◆ **Task to carry out**:
Provide again, from the entries below, every line from the one containing "The Burqa Does" through the one containing "Collection notice (95, 2551)", exactly as written, and no other line.

(Dataset entries)
· · · ·
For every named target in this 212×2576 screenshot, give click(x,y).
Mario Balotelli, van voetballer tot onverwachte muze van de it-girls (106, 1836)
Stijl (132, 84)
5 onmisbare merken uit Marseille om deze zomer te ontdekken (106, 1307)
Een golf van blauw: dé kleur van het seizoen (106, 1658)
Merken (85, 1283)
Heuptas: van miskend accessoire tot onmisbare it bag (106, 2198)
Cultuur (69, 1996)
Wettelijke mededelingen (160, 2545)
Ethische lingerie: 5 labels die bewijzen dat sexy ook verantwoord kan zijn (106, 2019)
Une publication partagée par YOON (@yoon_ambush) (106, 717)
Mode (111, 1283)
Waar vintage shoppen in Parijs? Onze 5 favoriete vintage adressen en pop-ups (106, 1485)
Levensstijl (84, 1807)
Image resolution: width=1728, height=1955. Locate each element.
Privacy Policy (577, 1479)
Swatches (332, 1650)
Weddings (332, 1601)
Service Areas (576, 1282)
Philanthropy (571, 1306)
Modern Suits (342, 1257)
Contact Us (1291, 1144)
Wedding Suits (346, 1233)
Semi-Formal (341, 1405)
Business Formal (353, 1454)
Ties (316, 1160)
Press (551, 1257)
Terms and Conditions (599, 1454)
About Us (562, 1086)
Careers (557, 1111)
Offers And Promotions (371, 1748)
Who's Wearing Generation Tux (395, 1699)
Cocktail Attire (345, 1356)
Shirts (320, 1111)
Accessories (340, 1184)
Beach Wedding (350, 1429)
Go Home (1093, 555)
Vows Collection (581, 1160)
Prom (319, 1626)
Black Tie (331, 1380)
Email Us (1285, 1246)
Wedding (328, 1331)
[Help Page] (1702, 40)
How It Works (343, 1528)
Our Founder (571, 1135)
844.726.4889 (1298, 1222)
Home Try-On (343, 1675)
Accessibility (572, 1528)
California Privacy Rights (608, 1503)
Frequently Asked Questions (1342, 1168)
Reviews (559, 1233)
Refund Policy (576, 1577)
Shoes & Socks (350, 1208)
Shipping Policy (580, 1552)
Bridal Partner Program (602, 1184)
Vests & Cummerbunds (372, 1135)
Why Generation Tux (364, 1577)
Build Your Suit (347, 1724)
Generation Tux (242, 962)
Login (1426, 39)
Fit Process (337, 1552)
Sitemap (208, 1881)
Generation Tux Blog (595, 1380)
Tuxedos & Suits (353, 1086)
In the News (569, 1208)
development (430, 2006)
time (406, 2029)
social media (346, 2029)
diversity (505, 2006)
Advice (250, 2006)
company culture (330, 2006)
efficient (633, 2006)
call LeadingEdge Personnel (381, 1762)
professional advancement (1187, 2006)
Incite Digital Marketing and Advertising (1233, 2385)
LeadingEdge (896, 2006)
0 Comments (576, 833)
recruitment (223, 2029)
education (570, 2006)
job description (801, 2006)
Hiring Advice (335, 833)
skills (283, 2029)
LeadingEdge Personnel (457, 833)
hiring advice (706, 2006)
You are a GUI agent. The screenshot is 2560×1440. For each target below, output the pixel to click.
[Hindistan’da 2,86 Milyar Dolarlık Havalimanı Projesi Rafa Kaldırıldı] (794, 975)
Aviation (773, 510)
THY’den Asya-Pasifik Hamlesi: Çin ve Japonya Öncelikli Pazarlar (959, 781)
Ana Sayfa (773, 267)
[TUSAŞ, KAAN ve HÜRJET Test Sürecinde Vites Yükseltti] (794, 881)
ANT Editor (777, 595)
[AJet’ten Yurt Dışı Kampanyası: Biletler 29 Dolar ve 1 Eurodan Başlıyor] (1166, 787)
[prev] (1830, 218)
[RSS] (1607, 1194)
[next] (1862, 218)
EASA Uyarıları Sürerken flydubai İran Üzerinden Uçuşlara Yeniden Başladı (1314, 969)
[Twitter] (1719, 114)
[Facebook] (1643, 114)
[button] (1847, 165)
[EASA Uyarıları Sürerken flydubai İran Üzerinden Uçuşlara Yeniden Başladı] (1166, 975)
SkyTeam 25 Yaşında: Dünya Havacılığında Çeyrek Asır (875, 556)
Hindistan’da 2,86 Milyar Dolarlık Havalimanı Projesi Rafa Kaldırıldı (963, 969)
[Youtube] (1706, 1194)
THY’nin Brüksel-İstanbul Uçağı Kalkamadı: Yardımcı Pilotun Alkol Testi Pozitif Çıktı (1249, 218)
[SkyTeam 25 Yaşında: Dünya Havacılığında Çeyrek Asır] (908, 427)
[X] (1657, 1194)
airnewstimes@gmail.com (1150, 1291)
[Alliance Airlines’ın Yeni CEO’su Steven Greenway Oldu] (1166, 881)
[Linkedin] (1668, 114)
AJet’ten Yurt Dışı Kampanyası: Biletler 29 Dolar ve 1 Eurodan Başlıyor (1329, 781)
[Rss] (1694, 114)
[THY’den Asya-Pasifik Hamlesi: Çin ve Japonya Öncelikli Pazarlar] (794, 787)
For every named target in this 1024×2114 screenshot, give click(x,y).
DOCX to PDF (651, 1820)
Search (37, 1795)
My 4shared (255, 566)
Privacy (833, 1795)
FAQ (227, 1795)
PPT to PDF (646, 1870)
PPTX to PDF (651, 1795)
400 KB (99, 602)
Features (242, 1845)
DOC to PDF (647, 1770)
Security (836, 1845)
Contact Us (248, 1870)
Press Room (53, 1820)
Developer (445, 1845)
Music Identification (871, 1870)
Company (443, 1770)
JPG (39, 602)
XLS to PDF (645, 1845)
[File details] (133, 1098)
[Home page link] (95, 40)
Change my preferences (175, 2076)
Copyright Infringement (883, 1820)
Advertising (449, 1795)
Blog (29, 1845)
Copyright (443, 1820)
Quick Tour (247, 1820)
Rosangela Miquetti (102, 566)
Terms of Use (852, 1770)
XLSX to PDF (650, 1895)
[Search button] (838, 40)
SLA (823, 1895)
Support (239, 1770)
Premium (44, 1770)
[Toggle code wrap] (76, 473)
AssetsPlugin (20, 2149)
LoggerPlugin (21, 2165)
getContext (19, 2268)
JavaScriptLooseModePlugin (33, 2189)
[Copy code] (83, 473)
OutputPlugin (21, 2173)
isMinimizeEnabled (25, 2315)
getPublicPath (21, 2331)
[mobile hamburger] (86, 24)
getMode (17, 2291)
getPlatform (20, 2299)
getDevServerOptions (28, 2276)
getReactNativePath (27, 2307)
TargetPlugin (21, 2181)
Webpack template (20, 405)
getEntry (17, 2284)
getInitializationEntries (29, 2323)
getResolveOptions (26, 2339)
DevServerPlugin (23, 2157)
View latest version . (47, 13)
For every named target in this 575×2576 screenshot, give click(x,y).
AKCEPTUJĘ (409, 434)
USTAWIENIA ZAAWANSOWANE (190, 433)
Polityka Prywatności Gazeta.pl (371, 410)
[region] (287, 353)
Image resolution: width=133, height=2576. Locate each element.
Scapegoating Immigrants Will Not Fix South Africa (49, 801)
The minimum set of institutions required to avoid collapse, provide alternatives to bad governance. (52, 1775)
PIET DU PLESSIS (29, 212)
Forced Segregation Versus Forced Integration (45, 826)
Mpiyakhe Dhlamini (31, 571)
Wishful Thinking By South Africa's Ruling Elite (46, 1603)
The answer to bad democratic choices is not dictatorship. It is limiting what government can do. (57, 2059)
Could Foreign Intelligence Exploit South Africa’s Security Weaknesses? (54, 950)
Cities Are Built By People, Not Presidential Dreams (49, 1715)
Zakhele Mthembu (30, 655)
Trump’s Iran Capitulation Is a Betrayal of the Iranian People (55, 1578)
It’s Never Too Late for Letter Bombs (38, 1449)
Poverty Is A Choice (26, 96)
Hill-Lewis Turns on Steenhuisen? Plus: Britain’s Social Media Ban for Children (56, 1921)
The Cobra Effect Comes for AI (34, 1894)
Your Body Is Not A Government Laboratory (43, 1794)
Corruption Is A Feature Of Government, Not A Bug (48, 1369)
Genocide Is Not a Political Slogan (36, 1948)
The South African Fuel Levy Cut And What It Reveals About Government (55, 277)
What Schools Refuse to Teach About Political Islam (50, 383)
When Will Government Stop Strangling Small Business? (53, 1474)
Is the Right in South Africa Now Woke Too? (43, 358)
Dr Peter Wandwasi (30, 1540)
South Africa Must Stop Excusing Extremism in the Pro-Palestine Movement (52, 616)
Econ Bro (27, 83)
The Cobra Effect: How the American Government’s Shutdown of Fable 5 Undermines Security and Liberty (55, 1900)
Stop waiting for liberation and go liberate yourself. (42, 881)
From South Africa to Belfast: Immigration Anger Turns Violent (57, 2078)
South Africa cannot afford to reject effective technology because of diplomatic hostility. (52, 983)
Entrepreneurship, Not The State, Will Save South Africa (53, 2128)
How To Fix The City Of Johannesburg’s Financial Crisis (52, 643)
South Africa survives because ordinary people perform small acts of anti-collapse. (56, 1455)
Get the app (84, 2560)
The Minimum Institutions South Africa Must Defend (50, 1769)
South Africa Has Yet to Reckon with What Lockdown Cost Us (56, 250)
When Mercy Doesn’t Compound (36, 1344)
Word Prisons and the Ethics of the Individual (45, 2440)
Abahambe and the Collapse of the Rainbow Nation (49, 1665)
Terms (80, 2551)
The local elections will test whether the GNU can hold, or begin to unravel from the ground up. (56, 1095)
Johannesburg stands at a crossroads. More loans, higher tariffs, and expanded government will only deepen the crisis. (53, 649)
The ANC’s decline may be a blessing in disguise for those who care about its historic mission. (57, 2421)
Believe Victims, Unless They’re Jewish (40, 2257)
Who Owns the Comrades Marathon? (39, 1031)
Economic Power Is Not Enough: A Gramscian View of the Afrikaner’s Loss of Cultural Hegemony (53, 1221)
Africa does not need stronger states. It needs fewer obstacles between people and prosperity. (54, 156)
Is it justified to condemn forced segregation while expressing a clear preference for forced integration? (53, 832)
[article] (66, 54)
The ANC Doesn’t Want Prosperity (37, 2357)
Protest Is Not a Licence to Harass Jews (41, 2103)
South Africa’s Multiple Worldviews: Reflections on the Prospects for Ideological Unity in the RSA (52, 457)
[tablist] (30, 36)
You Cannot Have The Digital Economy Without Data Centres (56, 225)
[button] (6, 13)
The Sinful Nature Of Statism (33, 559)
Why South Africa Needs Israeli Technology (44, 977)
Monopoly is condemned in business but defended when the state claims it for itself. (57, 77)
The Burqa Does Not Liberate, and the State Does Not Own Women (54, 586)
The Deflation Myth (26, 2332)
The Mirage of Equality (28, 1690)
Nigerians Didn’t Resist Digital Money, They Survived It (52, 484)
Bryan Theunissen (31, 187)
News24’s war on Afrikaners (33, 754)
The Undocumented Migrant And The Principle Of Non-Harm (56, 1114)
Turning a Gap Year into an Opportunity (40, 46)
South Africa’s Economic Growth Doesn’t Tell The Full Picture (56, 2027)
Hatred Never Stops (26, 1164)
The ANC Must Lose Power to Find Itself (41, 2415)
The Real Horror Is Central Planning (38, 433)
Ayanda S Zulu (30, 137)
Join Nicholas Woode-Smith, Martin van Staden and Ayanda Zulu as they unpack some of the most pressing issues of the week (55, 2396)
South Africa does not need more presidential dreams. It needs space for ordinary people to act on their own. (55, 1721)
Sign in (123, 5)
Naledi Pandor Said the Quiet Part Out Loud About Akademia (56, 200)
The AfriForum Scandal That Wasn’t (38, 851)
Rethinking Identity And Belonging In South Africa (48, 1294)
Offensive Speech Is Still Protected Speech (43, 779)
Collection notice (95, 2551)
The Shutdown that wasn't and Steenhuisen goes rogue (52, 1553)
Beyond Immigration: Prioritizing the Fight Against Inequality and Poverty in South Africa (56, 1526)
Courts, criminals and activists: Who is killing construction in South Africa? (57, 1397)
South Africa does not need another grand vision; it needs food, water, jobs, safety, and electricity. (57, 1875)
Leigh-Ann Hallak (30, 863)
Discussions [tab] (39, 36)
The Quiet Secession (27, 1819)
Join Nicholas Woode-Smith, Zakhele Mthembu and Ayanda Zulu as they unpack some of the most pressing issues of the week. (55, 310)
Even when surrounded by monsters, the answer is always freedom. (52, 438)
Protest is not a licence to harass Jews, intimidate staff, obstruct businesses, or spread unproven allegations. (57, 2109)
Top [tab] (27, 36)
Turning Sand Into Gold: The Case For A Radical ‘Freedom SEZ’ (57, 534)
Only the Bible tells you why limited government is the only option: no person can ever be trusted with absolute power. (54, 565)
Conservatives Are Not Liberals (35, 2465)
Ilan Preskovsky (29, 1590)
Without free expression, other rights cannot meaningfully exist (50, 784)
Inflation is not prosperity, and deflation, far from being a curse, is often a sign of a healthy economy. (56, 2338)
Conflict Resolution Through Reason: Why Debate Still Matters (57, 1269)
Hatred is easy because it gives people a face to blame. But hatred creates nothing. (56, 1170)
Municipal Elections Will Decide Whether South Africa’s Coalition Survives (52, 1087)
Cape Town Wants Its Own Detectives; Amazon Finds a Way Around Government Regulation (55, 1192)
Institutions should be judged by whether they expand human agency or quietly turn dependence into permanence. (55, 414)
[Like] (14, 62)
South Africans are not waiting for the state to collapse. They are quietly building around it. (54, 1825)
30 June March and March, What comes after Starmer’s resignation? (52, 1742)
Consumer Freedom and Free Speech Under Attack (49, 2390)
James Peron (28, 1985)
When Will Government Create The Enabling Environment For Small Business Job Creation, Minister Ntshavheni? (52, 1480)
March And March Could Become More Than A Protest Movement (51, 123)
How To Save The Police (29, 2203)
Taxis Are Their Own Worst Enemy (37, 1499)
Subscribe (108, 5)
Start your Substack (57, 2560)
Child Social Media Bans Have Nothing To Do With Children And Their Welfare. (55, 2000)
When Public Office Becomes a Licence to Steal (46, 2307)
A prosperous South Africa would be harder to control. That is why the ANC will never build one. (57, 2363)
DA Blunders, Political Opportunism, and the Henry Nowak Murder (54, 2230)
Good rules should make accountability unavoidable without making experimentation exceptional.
· · · ·
◆ **Completed exercise**:
The Burqa Does Not Liberate, and the State Does Not Own Women (54, 586)
The Deflation Myth (26, 2332)
The Mirage of Equality (28, 1690)
Nigerians Didn’t Resist Digital Money, They Survived It (52, 484)
Bryan Theunissen (31, 187)
News24’s war on Afrikaners (33, 754)
The Undocumented Migrant And The Principle Of Non-Harm (56, 1114)
Turning a Gap Year into an Opportunity (40, 46)
South Africa’s Economic Growth Doesn’t Tell The Full Picture (56, 2027)
Hatred Never Stops (26, 1164)
The ANC Must Lose Power to Find Itself (41, 2415)
The Real Horror Is Central Planning (38, 433)
Ayanda S Zulu (30, 137)
Join Nicholas Woode-Smith, Martin van Staden and Ayanda Zulu as they unpack some of the most pressing issues of the week (55, 2396)
South Africa does not need more presidential dreams. It needs space for ordinary people to act on their own. (55, 1721)
Sign in (123, 5)
Naledi Pandor Said the Quiet Part Out Loud About Akademia (56, 200)
The AfriForum Scandal That Wasn’t (38, 851)
Rethinking Identity And Belonging In South Africa (48, 1294)
Offensive Speech Is Still Protected Speech (43, 779)
Collection notice (95, 2551)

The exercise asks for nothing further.